REQUIRED ACTION >>
Transcribe word for word each line from the one containing "Click the globe" to the final line of the data, both included. Skip the pictures.

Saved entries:

=== Begin Enclosure ===

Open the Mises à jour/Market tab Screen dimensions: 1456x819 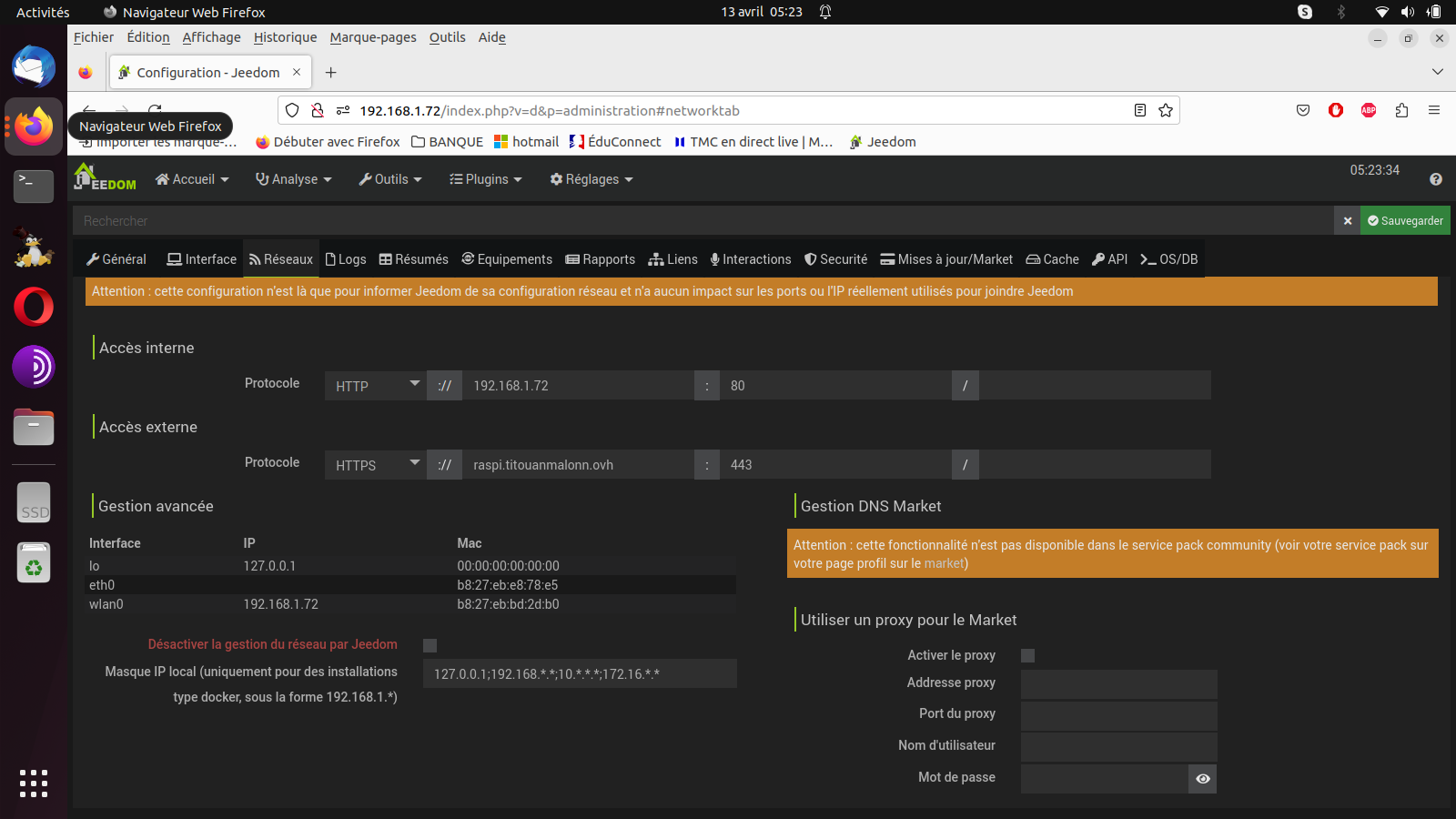(946, 259)
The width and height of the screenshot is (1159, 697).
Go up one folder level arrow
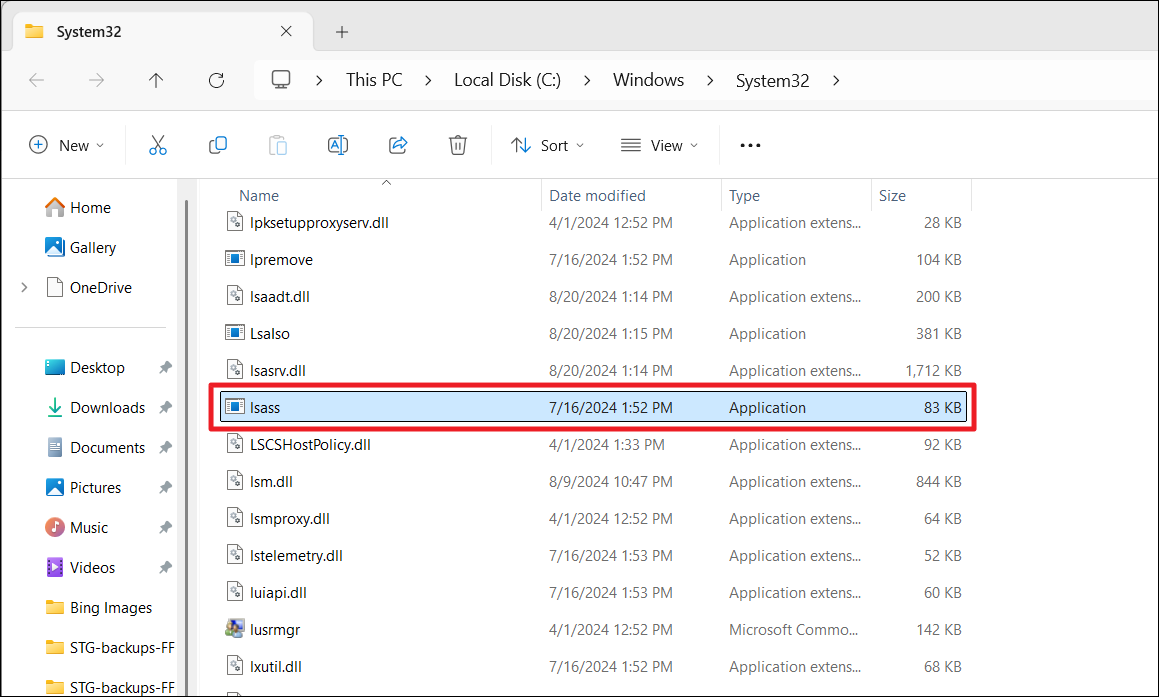pyautogui.click(x=156, y=80)
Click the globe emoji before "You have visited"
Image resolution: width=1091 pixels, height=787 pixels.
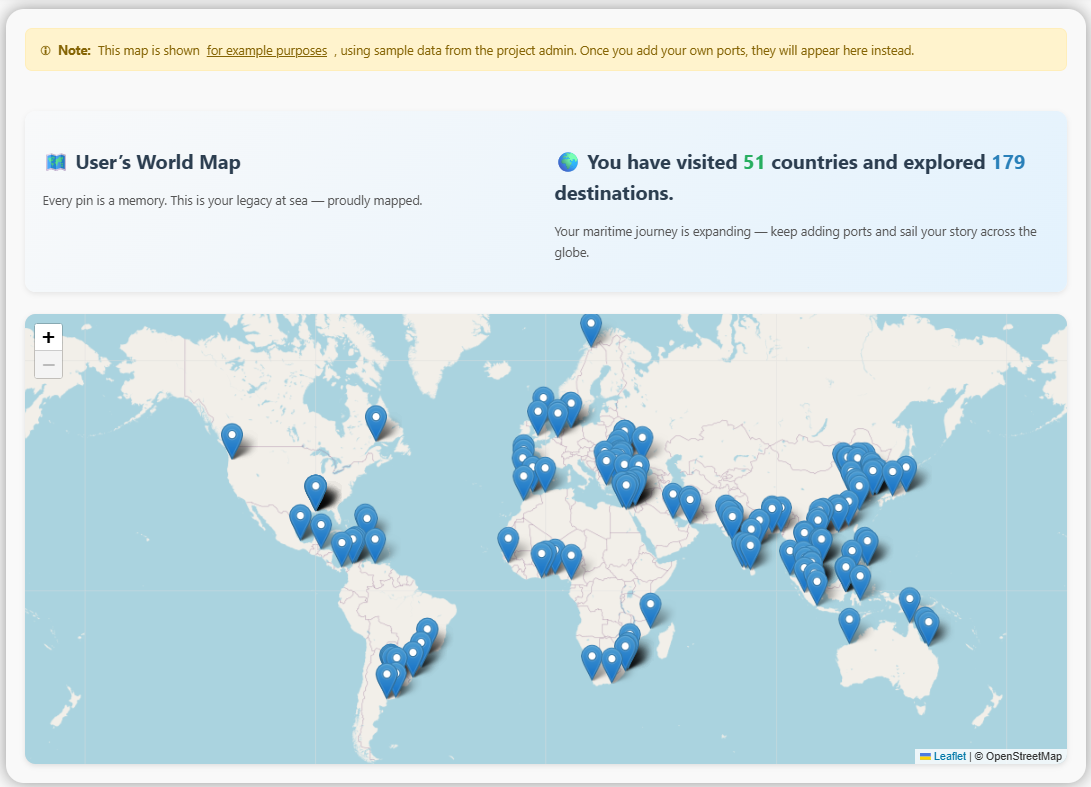click(567, 162)
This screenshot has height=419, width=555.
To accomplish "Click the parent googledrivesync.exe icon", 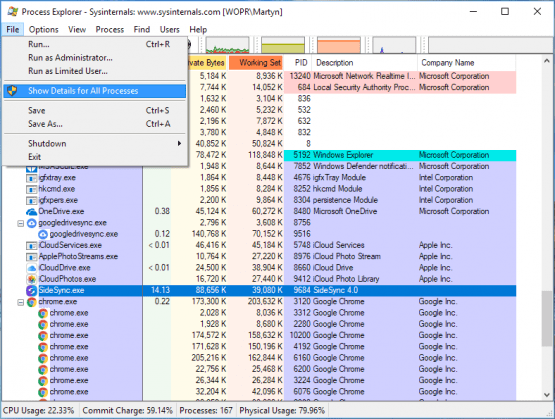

=== End Enclosure ===

FINAL ANSWER >>
Click the globe emoji before "You have visited"
Image resolution: width=1091 pixels, height=787 pixels.
click(567, 162)
This screenshot has height=419, width=555.
To accomplish "Click the parent googledrivesync.exe icon", 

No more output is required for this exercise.